I am calling your hand dude... I have several from you that go way beyond nasty that I can and will post if you want...

I like to have fun and catch fish and talk fishing and I don't care who it is with... I don't have a problem fishing with anyone on this site or not... I don't like to be dragged into anyones games either just want to learn where I can and share if I can.. Simple as that...


----------



## Shortdrift (Apr 5, 2004)

This whole post is nothing more than a pissing contest and should be pulled.
Don't need this **** on the site. Take your bitchin. complaints, self serving horn blowing, and accusations somewhere else.


----------



## flathunter (Apr 5, 2004)

I agree shortdrift!


----------



## gstrick27 (Apr 14, 2004)

give em hell shortdrift, grown ass men bitchin about FISH!!! come on now its only a fish, boohoo cry me river if ya dont like each other shut up and stop polluting a great site with your mindless prepubesent bs


----------



## BuckeyeFishinNut (Feb 8, 2005)

Clyde don't feel bad man. I like to call it the "Hollar Curse" LOL!! If you associate with Scott, fish with Scott, or even talk decent about Scott you are cursed by the OGF God's. I have never talked bad about anyone, I have never bad mouthed CAG, and I have been good to share some info every now and again but because I fish with Scott I have been blacklisted. I make suggestions, they get shot down. I post how many fish I catch in a trip and its taken as a lie if I don't have a pic of every single fish. Because I don't think a 5 lb carp is a nice catch I am a snob. Because I spend a little money on my fishing stuff people take that as me thinking I am better than them. I used to share info all the time, offer to take guys out fishing to some good spots, even help with where to find good deals or help people out with techniques. That has all gone away because a few people wanna destroy your reputation because they don''t like who you associate with. I graduated high school a while ago and I thought the days of "who you are is represented by who you hang out with" were over. In my opinion a few of these old guys need to grow up a little bit and not be so scared to learn a few things from the young pups.
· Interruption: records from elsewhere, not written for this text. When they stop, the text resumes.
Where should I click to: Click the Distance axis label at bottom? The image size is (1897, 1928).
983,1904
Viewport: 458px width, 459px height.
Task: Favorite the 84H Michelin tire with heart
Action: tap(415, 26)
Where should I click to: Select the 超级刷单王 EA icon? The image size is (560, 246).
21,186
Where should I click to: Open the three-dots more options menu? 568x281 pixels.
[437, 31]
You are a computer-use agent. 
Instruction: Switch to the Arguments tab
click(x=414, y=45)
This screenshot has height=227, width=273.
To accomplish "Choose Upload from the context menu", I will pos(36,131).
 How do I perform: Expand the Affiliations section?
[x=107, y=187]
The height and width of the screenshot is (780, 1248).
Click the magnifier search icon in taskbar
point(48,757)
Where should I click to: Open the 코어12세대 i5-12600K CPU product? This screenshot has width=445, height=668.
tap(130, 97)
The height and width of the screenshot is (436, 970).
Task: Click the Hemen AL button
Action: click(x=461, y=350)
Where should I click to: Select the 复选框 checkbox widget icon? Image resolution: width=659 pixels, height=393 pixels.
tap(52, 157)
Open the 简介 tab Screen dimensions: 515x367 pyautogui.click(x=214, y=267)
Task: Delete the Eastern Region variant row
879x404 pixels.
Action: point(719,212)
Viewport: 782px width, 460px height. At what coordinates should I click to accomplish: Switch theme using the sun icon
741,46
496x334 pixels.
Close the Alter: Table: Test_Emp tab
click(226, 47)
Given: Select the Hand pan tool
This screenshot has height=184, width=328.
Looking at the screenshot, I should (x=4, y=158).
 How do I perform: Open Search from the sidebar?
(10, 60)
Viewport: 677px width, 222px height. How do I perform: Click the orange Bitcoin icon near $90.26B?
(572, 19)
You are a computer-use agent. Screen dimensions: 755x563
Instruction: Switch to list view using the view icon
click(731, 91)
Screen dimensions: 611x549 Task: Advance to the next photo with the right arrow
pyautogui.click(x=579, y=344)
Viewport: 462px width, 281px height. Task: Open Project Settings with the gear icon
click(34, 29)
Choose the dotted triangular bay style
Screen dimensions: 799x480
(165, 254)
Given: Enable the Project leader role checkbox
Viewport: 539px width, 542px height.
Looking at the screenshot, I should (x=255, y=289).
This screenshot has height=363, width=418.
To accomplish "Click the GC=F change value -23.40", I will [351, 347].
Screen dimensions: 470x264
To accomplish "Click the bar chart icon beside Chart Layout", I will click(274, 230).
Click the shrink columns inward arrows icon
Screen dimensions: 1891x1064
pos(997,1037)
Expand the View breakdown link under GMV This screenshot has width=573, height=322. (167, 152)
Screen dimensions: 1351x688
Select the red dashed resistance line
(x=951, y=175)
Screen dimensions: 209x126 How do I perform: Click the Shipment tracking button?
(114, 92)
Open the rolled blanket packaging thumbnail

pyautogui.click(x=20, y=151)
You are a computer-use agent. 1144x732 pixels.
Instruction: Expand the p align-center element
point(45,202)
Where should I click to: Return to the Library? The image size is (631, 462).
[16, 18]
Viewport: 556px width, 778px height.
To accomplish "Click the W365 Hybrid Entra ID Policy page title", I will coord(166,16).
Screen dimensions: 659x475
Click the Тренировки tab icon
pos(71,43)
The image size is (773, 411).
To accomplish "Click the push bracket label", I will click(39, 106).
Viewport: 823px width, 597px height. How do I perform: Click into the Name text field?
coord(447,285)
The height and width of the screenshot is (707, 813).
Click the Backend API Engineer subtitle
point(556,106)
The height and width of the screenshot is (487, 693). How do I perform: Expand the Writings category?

With age comes wisdom but sometimes also bitterness!!

Jake


----------



## captnroger (Apr 5, 2004)

ENOUGH people, take this elsewhere!!!!!!!!

And if someone starts this thread back up elsewhere, you are looking at a ban from OGF. LET IT GO.


----------



## misfit (Apr 5, 2004)

that's two yes votes,so it's done.and let me reflect shortdift's thoughts.
the major pklayers in this game need to keep it off the open forums as they've been requested to do in the past.
and no,i'm not playing favorites,because it would be a tough choice right now  

thread closed.


----------